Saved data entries
=== Begin Enclosure ===

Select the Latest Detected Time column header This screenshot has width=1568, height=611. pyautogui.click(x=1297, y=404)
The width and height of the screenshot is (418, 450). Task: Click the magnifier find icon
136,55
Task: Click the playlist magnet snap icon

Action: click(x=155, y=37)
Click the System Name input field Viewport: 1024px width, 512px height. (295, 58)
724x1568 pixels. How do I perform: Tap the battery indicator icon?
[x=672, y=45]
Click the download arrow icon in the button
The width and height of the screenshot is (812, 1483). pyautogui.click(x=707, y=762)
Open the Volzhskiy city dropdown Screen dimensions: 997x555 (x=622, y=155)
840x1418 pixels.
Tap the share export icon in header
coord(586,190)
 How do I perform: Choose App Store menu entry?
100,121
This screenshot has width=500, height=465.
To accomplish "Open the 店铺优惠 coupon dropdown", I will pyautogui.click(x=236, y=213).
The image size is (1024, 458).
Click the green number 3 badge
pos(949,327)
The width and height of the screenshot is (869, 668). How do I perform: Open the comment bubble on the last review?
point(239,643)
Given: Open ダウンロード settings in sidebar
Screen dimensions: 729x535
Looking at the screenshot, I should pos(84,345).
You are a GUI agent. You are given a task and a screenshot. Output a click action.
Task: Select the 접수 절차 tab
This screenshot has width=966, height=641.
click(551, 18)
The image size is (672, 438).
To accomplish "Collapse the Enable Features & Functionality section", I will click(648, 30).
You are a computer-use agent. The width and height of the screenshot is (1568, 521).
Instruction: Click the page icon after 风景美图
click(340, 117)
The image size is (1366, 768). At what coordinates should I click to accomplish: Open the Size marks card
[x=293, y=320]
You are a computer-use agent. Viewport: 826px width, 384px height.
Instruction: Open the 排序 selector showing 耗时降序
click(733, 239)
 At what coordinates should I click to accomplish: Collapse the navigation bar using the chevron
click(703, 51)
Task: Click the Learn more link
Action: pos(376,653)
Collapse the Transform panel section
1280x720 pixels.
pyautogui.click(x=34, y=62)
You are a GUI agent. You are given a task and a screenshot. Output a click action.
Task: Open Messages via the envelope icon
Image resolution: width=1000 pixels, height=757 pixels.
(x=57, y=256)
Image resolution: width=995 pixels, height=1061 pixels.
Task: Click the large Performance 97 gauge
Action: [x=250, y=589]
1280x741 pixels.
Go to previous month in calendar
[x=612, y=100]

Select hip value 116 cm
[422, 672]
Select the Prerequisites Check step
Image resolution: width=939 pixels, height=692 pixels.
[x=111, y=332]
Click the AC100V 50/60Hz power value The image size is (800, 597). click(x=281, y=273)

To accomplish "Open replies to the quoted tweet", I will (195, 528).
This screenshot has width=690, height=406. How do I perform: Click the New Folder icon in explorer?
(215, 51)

=== End Enclosure ===

■ WHAT YOU SHOULD DO:
Return every line from the records above that holds the word "will".

■ RESPONSE TO THIS EXERCISE:
To accomplish "Open the 店铺优惠 coupon dropdown", I will pyautogui.click(x=236, y=213).
To accomplish "Collapse the Enable Features & Functionality section", I will click(648, 30).
To accomplish "Open replies to the quoted tweet", I will (195, 528).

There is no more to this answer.